地元ではウッコシと呼ばれる打越の交差点から洋光台方面に向かうと、左手には比較的最近に整備された新興住宅地が広がるが、その中に潜むようにして佇むのが浄土真宗高田派の梅花山成就院である。
歴史は古く、建保2年(1214年)、時は鎌倉時代に法相宗から浄土真宗に改宗したという古刹である。本堂が平成26年間(2014年)に再建されたので新しい見た目であるが、その歴史は実に深い。
この成就院は、もともとは戦国時代には北条家の有力な家臣であった間宮氏と深い関係を持ち、北条家が整備推奨した梅林の美しさから梅花山とも号されているが、時代は流れて宅地開発の波に晒されて、今となってはその名残はない。
今回注目したのは境内の片隅に残された一体の不動明王坐像である。
どのような経緯によるものか、この不動明王像はその胴体を横一文字に切り裂かれているが、その背後に燃え盛る火焔の躍動感、道を外れた民衆がいれば、その厳しさをもって正しき仏道へと無理やりにでも引き戻す忿怒の表情が実に見事に彫り込まれているのである。
その台座には、不動明王の脇侍である矜羯羅(こんがら)童子と制咜迦(せいたか)童子が彫り込まれ、その中央には成田山の扁額を掲げられた滝が描かれているのである。
これはおそらく、江戸期に流行った関東の三大不動尊、すなわち千葉県の「成田山 新勝寺」、東京都の「高幡不動尊 金剛寺」、神奈川県伊勢原市の「大山寺」のうち、もっとも著名な成田山の不動明王を模したものなのであろう。
江戸時代、このような不動明王のほかにも富士山信仰、薬師霊場、観音霊場などが流行したが巡礼というのは誰にでもできる事ではなく、潤沢な路銀と健脚が必要であった。
金や脚力のないものは当然ながら巡礼などはできず、このような石仏を身近に作っては霊場参拝の代わりとしたのであろう。
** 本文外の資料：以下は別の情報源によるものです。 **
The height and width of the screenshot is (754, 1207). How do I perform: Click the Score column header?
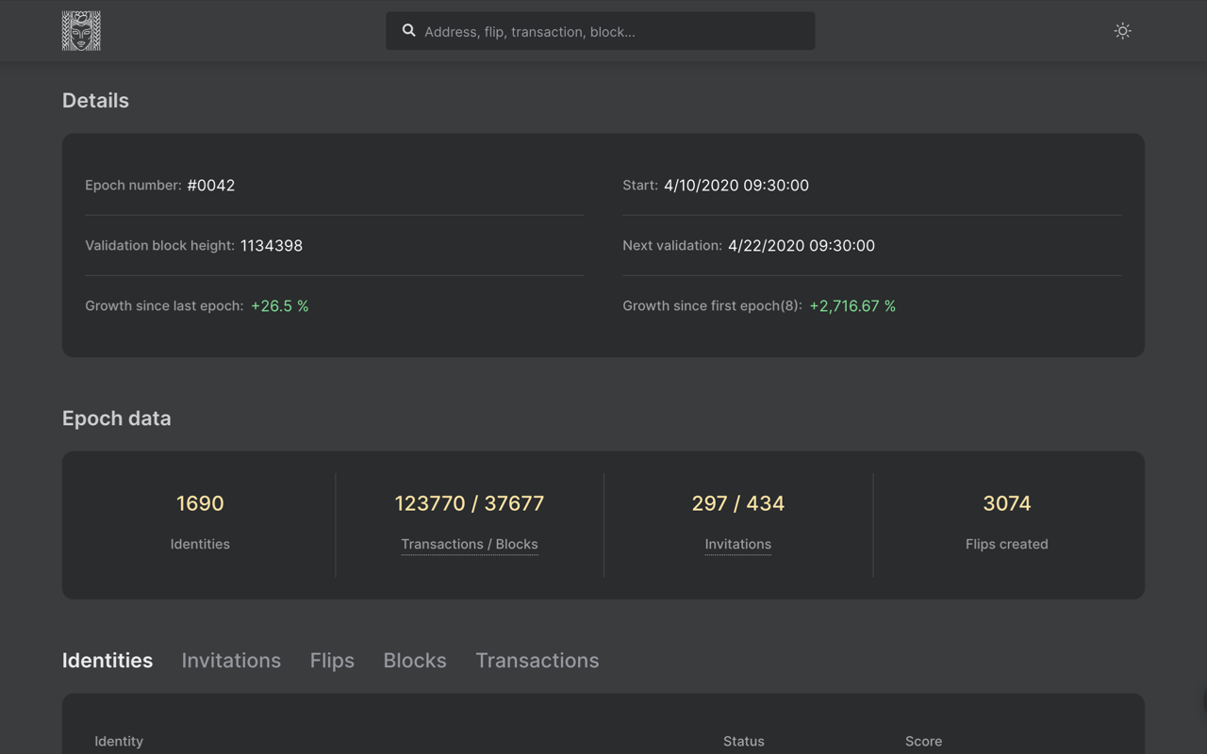pyautogui.click(x=923, y=741)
慈悲深く霊験あらたかなる成田山のお不動様に、一眼でもお会いしたい。しかし、歳を重ねて長く歩く事などとうていできぬ。
ならば、せめて地元にお不動様を──。
このような信心が、この地にも息づいていたのだろう。
ここにも、いにしへに生きた人たちの信仰心の深さが感じられるようである。